(Items from a dataset)
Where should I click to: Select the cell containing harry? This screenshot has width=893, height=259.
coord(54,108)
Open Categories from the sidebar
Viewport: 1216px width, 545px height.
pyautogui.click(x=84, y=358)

**Activity**: Every entry must be duplicated exactly as it was written.

**Response to the exercise**:
Where should I click to: Select the cell containing harry? This screenshot has width=893, height=259.
coord(54,108)
Open Categories from the sidebar
Viewport: 1216px width, 545px height.
pyautogui.click(x=84, y=358)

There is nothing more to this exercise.